Then, in one swift stroke, the family's joy is shattered. A town local, long embittered by his lot in life, whom the Campbells help in his dire time of need, becomes mired in his own bitterness, greed, and jealousy. He inflicts irrevocable harm upon them.
Struck hard by this tragedy none of them can fathom, each of the Campbells reacts in an uncharacteristic way. Their closeness is extinguished. Their future bleak.
Except for that one ray of hope. The middle child, Annie, the one with the least confidence, has patience. Her endurance and willingness to provide for others makes all the difference. Her account of what happened defines the power of perseverance.

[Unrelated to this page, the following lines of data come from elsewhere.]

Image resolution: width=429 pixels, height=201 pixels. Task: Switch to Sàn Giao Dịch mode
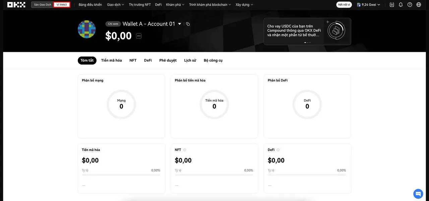pos(43,5)
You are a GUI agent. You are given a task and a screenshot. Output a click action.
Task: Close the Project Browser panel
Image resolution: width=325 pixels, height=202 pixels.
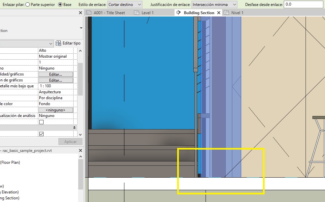(81, 150)
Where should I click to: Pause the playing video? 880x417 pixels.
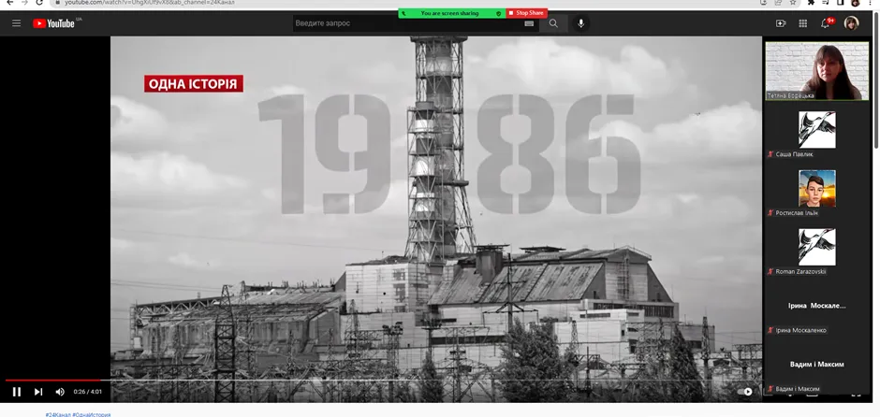coord(17,392)
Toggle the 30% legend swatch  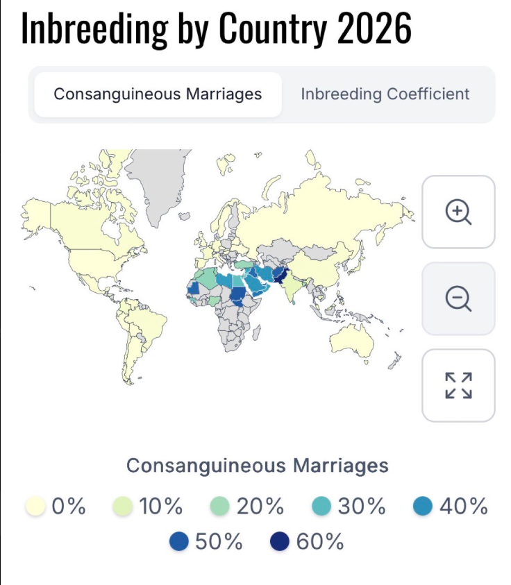point(321,507)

This story will envelop you with its rapture, its uncertainty, its secrets, and escort you through its darkness. In bold defiance of the odds, the Campbells can find light once again. This is a sweeping tale that is irresistible and hard to put down.
In her Goodreads review, author Angella Graff said, "(this book) was amazing...and could easily become this generation's Little Women."
Avid readers have commented that "(Ms. Grey's) characters are so alive, I can see them," "I couldn't put it down," and "I was so absorbed, I almost missed my train stop."
Posted March 13, 2013
"Cry Before Supper" by Julia Rose Grey was a real treat. The author tells the story of Annie Campbell, beginning in 1961 when the family lives in a suburb in Philadelphia: 5 children, a grandmother and a dog. The story is told in Annie's youthful and beautiful voice, at times naive, at times, melancholic and later stronger and assertive. We learn about the family background, the sibling rivalries, neighbourhood gossip, the morals and ideas of the times and the special blend of family values that the Campbells live by and how these evolve as the story moves into the 70s and the children make their own way.
This is written like a memoir, so real and moving that I often had to remind myself that this is a work of fiction.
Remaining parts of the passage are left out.